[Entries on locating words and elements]
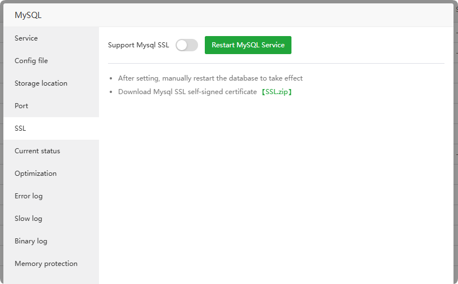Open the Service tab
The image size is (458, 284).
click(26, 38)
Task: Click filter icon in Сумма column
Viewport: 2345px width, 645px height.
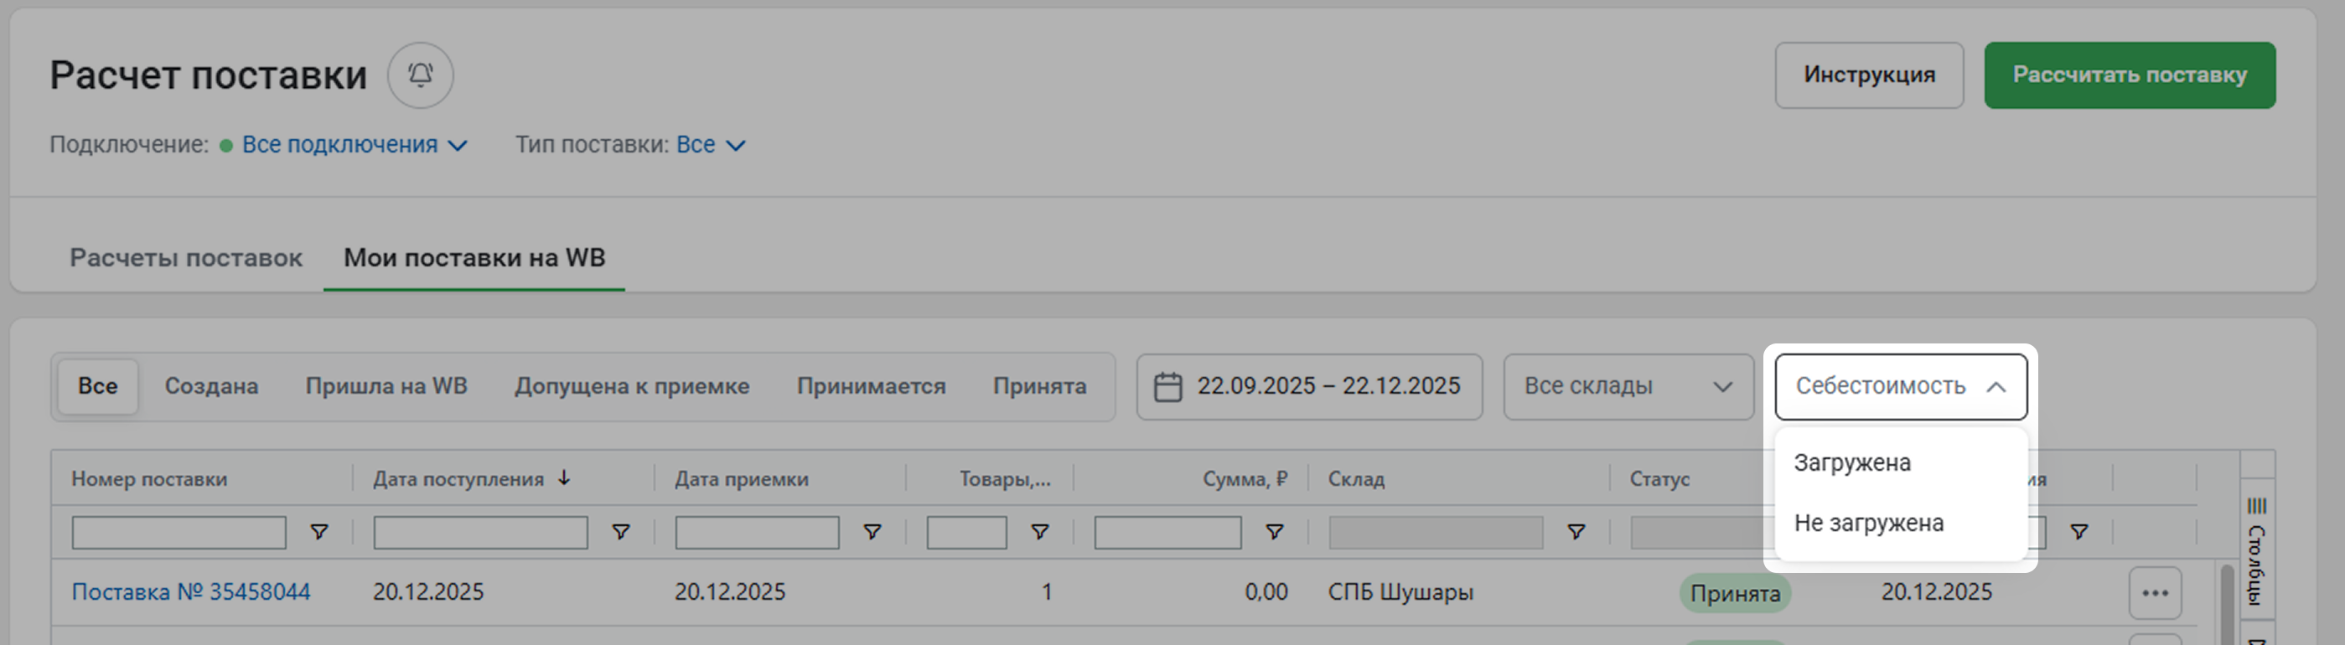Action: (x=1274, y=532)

EXERCISE: Pick out every line of the material above that contains the string "Сумма", matching case exactly.

REPLY:
Task: Click filter icon in Сумма column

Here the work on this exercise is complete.